Databricks Spark Reference Applications

Overview

WeatherApp

This is the primary compute application that processes the raw hourly data from the Kafka stream. As soon as each hourly raw data is received on the particular Kafka topic, it is mapped to a custom case class. From there, two initial actions are done:

  • The raw hourly data by weather station ID is stored in Cassandra for use by any other processes that want it in its raw state.
  • The daily precipitation aggregate (0 to 23 hours of data) is computed and updated in a daily_aggregate_precipitation table in Cassandra. We can do precipitation in the stream because of the data model created and a Cassandra Counter used. Whereas aggregation of temperature require more input data so this is done by request with a station ID, year, month and day. * With things like daily precipitation and temperature aggregates pre-calculated and stored, any requests for annual aggregates, high-low or topK for example, can be easily computed via calls to specific Akka Actors handling each aggregation type (precip, temp, etc). These read the aggregated and persisted data from Cassandra and runs the computation through Spark. Data is returned to the requester in a Future - no threads are blocked. [Note, when in master with the correct URL of specific files available I can link them above so that a user can click on a specific block of code]

WeatherClient

  • Represents a separately-deployed process that would typically be feeding data to Kafka and other applications or processes that would be sending data aggregation requests.
  • Simulates real-time raw weather events received from a separate process which this sends to Kafka. It does this as a feed vs bursts on startup. The FileFeedActor in the client receives data per file, parses it to each raw data entry, and pipes the data through Akka Streams to publish to Kafka and handle life cycle.
  • Exercises the weather app by sending requests for various aggregated data (topk, high-low, annual…) every n-seconds via the WeatherApiQueries Actor.

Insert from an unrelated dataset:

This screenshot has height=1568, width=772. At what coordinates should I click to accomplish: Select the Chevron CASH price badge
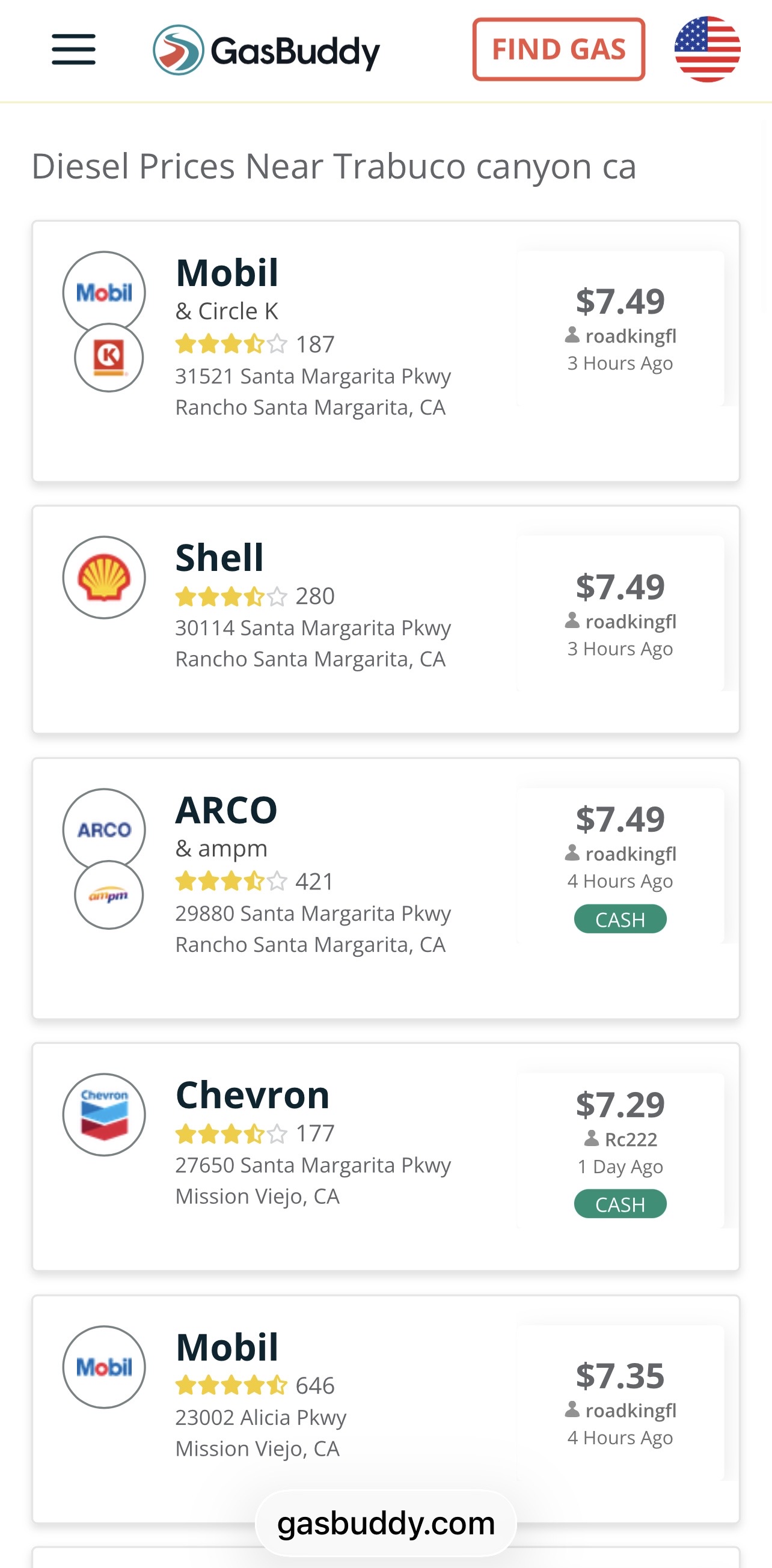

Architecture and Implementation Details

Asynchronous Fault Tolerant Data Pipeline

Raw hourly data for each weather station is ingested and published to a Kafka topic. This would be distributed on Kafka nodes in each Data Center where the Spark-Cassandra application are also deployed, as are the co-located Spark and Cassandra nodes.

Time Series data App diagram

Data is streamed from the Kafka nodes to the Spark Nodes for parallelized distributed data computation. The raw data is initially saved to a Cassandra keyspace and table. This stream from Kafka is then used for daily aggregation work in Spark, which is then persisted to several Cassandra daily aggregate tables. Now, future requests for data based on these daily aggregates (temperature, precipitation..) can now more quickly be computed. For example, requests for topK, high-low or annual precipitation for a specific weather station in a specific year (or year, month, day for high-low/topk) do not need to get the raw data but can start on the already aggregated data via Spark, now available on demand in Cassandra (replicated, fault tolerant and distributed across data centers).